Marni Evans, a consultant on sustainable architecture in Austin, was one of those scheduled for an abortion just as the clinic was forced to stop performing them. As is already required in Texas, she had already undergone a transvaginal ultrasound, a procedure that shows the foetus to the patient, who then is asked if she wants to change her mind. In a conference call with reporters organised by Planned Parenthood, Ms Evans explained she had decided to end her pregnancy because she and her fiancée, John Lockhart, don’t have the wherewithal for a baby.
“We can barely afford our own healthcare, let alone a child,” she said. “We want to start a family some day, but we just can’t do it now.” Seven weeks pregnant at the time, she was knocked flat when she got the call saying her appointment had been cancelled. “I was devastated,” she said. “This was my decision to make, but I am still pregnant today because that decision was taken away”. Ms Evans, 37, said that she and her fiancé intended to use air miles they had been saving for a honeymoon to fly to Seattle to have the procedure there. (Later, in a voice message, Mr Lockhart said she had in fact found an alternative provider nearer to home and was recovering.)

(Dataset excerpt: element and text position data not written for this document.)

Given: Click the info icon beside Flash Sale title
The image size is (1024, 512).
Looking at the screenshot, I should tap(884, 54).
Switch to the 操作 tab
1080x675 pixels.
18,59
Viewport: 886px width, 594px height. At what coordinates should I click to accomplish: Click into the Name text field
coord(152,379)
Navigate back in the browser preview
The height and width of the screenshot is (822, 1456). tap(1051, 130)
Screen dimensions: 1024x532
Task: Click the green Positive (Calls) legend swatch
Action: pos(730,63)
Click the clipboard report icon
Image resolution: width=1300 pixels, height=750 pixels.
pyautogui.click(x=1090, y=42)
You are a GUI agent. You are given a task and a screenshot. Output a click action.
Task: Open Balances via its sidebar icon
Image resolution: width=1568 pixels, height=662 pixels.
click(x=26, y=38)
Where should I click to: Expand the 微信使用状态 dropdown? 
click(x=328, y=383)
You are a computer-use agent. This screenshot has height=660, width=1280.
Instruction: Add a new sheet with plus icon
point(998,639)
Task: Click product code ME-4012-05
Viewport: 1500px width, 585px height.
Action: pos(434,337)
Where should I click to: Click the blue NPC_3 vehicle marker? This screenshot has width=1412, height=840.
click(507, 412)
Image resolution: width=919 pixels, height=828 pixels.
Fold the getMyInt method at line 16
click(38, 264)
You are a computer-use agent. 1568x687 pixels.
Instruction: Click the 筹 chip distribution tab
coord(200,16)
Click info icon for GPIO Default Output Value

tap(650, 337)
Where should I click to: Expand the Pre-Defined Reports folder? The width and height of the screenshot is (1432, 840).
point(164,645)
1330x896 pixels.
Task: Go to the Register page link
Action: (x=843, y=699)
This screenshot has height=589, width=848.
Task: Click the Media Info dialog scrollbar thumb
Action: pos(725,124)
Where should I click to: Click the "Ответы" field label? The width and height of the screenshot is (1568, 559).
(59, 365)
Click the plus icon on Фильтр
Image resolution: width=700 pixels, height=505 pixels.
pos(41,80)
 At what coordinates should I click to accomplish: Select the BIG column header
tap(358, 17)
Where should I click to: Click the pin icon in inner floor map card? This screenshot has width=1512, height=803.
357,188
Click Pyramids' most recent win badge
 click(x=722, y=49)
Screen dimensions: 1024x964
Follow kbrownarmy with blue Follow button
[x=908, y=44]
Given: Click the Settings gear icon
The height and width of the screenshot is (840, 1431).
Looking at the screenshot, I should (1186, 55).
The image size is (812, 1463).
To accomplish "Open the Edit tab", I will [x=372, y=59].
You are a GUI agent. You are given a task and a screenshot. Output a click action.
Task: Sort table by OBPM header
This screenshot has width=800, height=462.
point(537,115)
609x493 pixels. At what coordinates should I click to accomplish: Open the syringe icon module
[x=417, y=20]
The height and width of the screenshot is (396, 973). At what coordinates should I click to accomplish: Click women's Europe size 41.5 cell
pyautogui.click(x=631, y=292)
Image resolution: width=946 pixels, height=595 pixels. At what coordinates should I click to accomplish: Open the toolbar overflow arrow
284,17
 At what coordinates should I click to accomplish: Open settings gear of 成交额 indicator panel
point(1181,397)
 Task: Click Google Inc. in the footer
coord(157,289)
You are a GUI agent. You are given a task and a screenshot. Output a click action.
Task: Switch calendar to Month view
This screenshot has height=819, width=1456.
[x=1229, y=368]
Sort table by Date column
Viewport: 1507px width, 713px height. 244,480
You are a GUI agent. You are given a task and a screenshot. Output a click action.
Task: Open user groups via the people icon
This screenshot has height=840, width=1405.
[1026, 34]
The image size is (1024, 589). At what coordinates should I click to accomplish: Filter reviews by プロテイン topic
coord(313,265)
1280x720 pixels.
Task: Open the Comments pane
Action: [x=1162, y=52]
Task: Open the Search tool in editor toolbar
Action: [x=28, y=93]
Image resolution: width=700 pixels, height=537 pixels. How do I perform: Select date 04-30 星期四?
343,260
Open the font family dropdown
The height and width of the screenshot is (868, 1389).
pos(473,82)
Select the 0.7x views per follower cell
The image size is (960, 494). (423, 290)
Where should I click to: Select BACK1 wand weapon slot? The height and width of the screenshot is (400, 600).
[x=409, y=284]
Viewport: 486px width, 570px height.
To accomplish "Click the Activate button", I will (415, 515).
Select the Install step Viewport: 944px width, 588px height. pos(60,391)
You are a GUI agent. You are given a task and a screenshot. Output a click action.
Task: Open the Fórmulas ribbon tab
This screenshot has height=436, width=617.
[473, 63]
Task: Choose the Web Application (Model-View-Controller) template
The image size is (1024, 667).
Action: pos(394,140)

The proffering of Ms Evans by Planned Parenthood may have backfired somewhat; the internet lit up at once with indignant pro-life activists depicting her as spoiled and self-indulgent, perfectly summing up why the barriers to abortions should be higher. If she didn’t want a family, they raged, at least let the child live and offer it for adoption.
Karen Garnett, executive director of the Catholic Pro-Life Committee, called the appeals court decision ruling “an epic victory for life”. Writing to the Dallas Morning News, she added: “While we knew the abortion industry would fight the implementation of this historic law protecting women and their unborn children, we were most hopeful that the will of Texans would be respected and honoured by the courts”.
The case against the state brought by Planned Parenthood and others will now be heard by the Fifth Circuit court early next year. Depending on the outcome, it may very well become the first of the major state-level abortion fights to reach the full US Supreme Court, possibly even during its current term. That would present the justices with a crucial test on the issue that so divides the country – will they stand by Roe v. Wade or allow it to be diluted?
In the meantime it is Scalia’s job this morning to determine if clinics like this one can at least resume offering abortions until the case finally gets resolved. “We are praying so,” Ms Wells says with a heavy sigh.